CONSENSUAL ADULT SEX SHOULDN’T BE A CRIME
Colorado Springs Gazette, 3-20-08
Prostitution
should be legal. A woman’s body is her
own. It does not belong to her church,
although she may choose to consecrate it to God. It does not belong to her husband, although
she may choose to share it with him. It
does not belong to the state, although she may choose to rent it to state
officials. Like the Governor of New
York.
Sure,
Governor Spitzer is a hypocrite. He
broke his marriage vows, humiliated his wife and shamed his family. Even worse, he wanted unsafe sex, and
therefore put them at risk. How much
more hypocrisy and paranoia must we endure before we admit the ridiculousness
and immorality of legislating how consenting adults can be intimate with one
another?
Conservative
arguments against legalization are very familiar. Some quote Scripture. Some fear the threat to marriage. Some cite threats to social order. Some, I
suspect, are terrified of the personal temptations that prostitutes present.
Even the
normally let-it-all-hang-out feminist left is split on the issue.

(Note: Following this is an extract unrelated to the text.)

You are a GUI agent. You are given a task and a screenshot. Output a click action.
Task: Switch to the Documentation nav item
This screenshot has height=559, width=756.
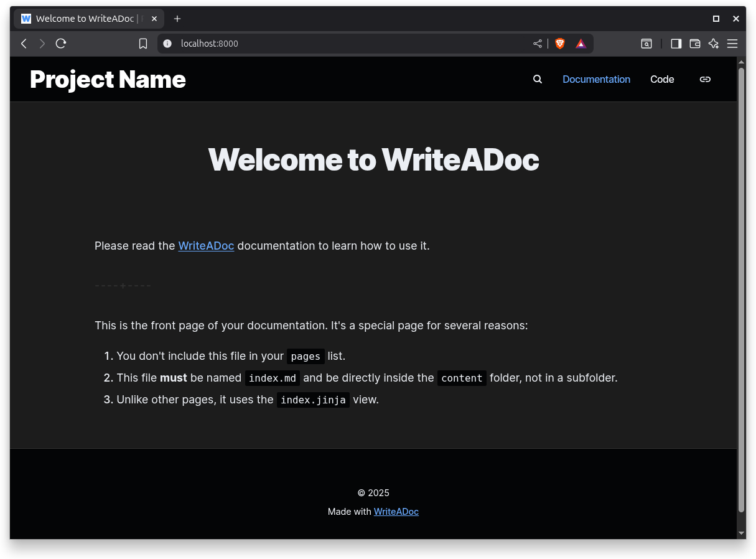[596, 79]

While the good people at Feminists for Free
Expression have called for the decriminalization of sex work, others see it as exploitive,
dangerous, and worst of all, capitalistic.
None of
these arguments hold water. There is no
Biblical precedent for throwing a woman in jail if she chooses to accept money
for sleeping with men. Such conduct is
clearly condemned, but the proper response is kindness and compassion, not
jail.
As for the
future of marriage, if the risk of legal punishment is all that prevents a
husband from seeing a prostitute, how good is that marriage to begin with? Why is such a marriage worth preserving?
Nor are all
clients of prostitutes married. Could we
at least allow single men to visit prostitutes?

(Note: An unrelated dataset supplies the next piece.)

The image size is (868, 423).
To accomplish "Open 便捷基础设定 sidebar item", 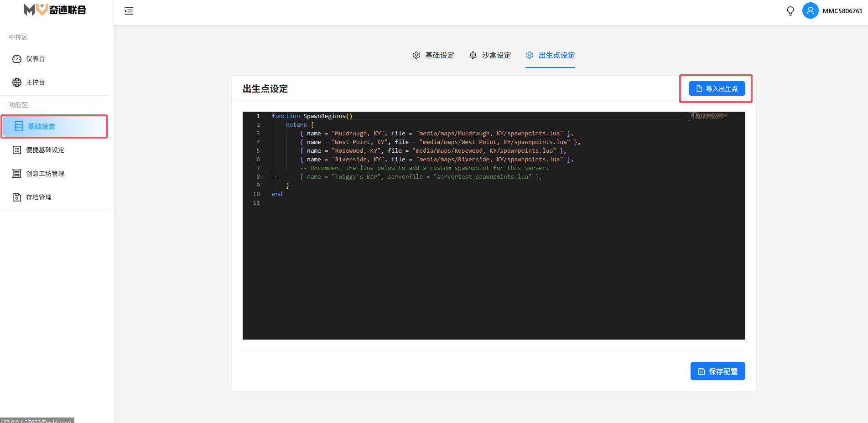I will coord(45,150).
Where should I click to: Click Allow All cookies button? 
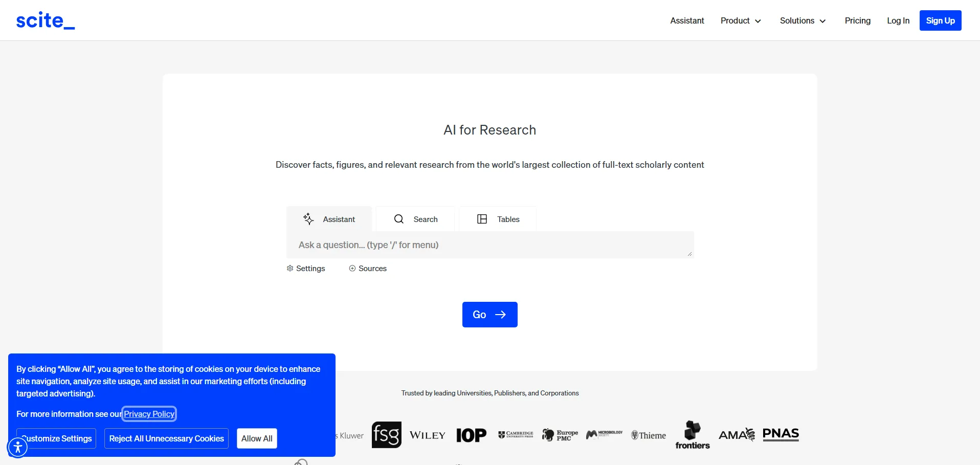pyautogui.click(x=257, y=438)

Most social conservatives would say no.
I suppose when single men want quick, anonymous sex, they’re supposed to
go to bars and chat up women. Ladies,
what do you think of that?
Drugs,
poverty, rape and exploitation are clearly part of the lives of some sex
workers. But if you really care about
their lives, write them a check. Help
them get out. Better still, give them
the protection of legality.
Let them
call the cops if a john beats them up.
Let them sue for non-payment of services. Banish pimps to “Starsky and Hutch”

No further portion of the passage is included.